企業に対し高齢労働者の体力確認求める、厚労省
厚生労働省は25日、高齢労働者が働きやすい環境をつくるため、企業に対して、高齢者の体力チェックなど病気や労災を防ぐ対策や作業環境の整備などを求める報告書をまとめた。政府は「人生100年時代」を掲げ、希望者が70歳まで働けるよう雇用環境などの整備を進めている。厚労省は報告書の内容をまとめたガイドラインを作成し、企業に取り組みを促す。
(共同通信 12月25日)
統計的に高齢者の方が労災発生確率は高い。特に、建設現場など若い健常者を前提として業務プロセスが構築されている仕事では、高齢者が事故に遭うリスクは高くなる。仕事が原因で病気になるリスクも同様に高齢者の方が高い。高齢者の雇用機会を拡げるには、こうしたリスクを低減するための雇用環境の整備が必要だ。
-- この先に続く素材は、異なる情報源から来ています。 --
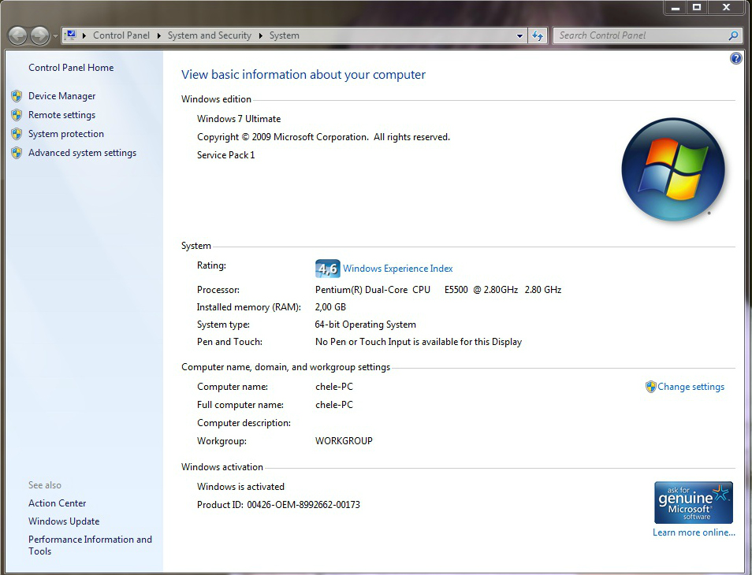Click the Search Control Panel input field
The height and width of the screenshot is (575, 752).
638,35
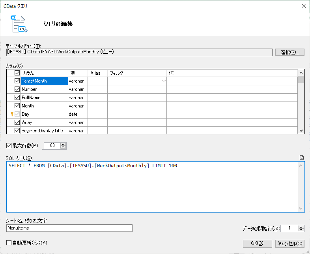Image resolution: width=310 pixels, height=254 pixels.
Task: Confirm with the OK(O) button
Action: (x=257, y=243)
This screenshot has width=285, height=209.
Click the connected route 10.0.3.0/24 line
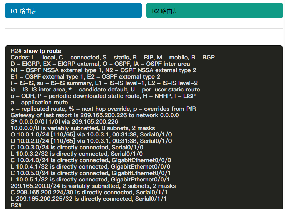(x=77, y=148)
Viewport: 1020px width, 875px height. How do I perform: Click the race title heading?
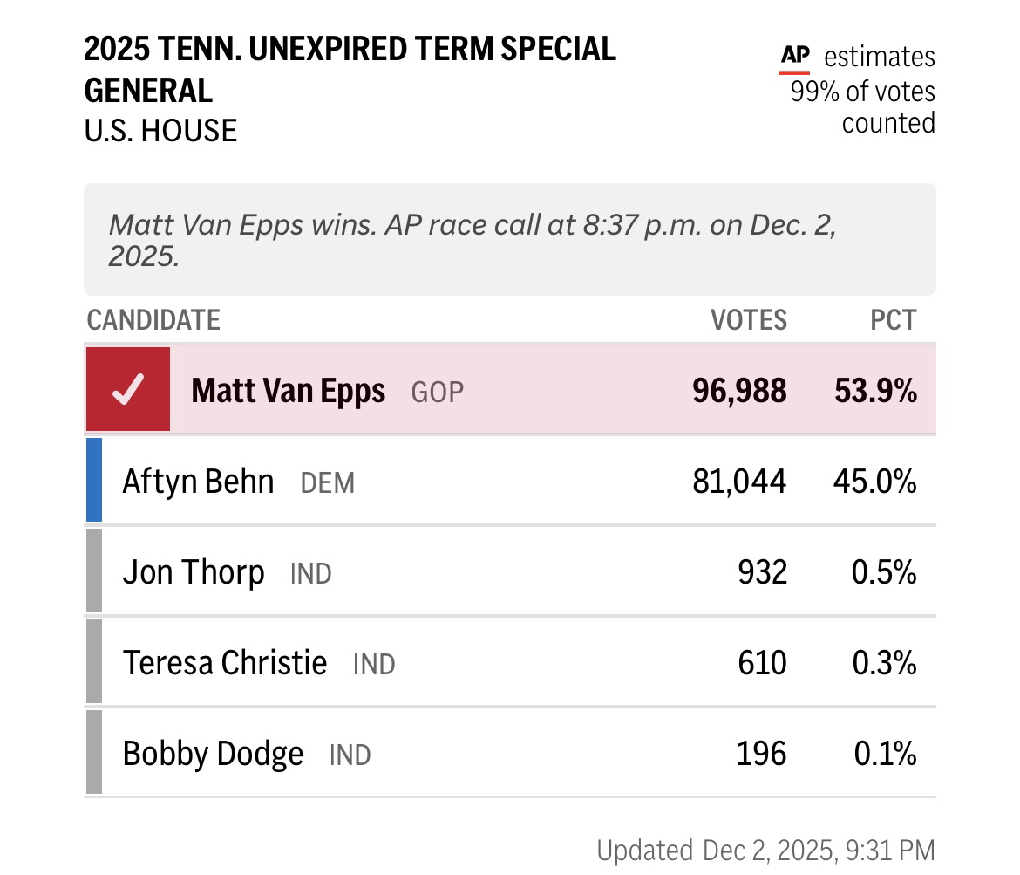(x=350, y=69)
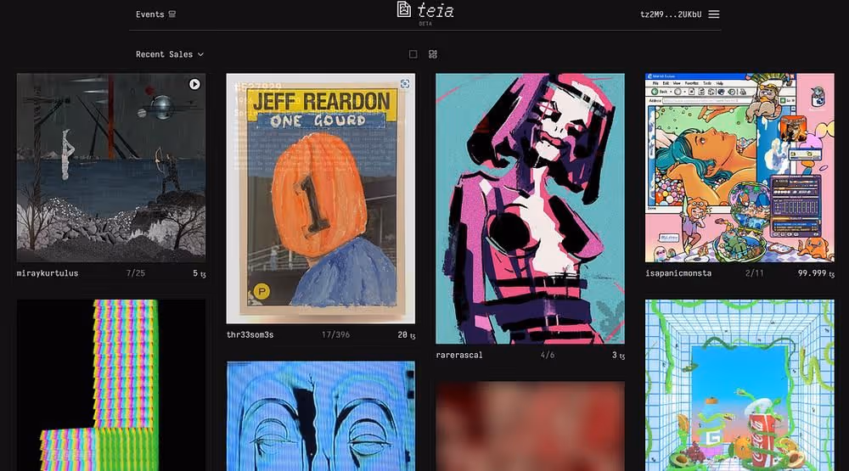This screenshot has width=849, height=471.
Task: Open the rainbow glitch artwork
Action: coord(111,385)
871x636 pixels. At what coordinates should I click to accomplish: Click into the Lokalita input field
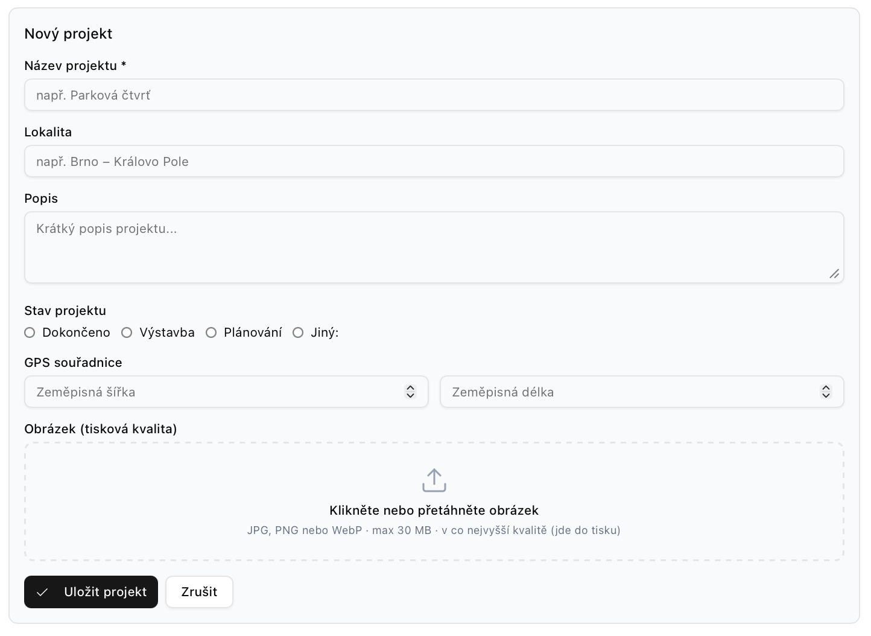434,161
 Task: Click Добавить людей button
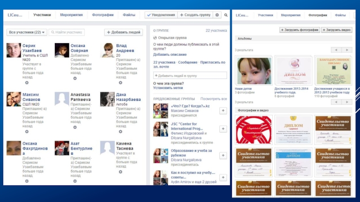click(123, 32)
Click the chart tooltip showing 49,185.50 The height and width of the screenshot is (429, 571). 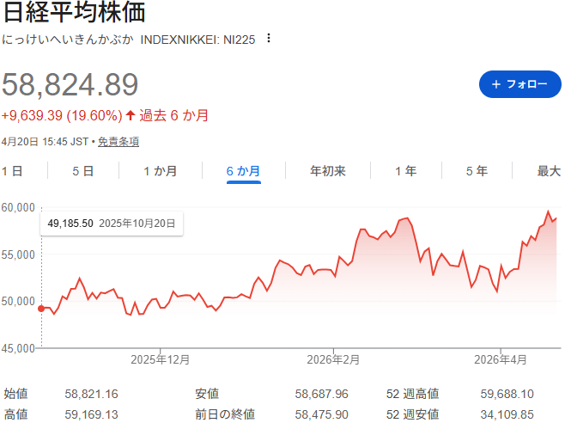[x=111, y=223]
そのためには、厚労省が求めているように、企業が基準を作って継続的にチェックすることが重要だが、それは、企業にとって負担増の要因でもある。問題は、そうしたチェックを如何に効率化し、企業負担を低減するかだ。
ひとつの解は、ITの活用にある。たとえば、動画をAIで分析することによって作業員の行動を把握し、事故発生の危険を事前に評価することもできる。IoTを活用すれば、行動分析の入力データはさらに豊富になるだろう。また、健康状態をリアルタイムに計測する器機を装着すれば、作業員の健康状態を常時把握することも可能になる。厚労省が作成するガイドラインには、企業は行うべきことだけでなく、こうした企業にとって役立つ技術情報も合わせて掲載し、社会全体で共有するべきだ。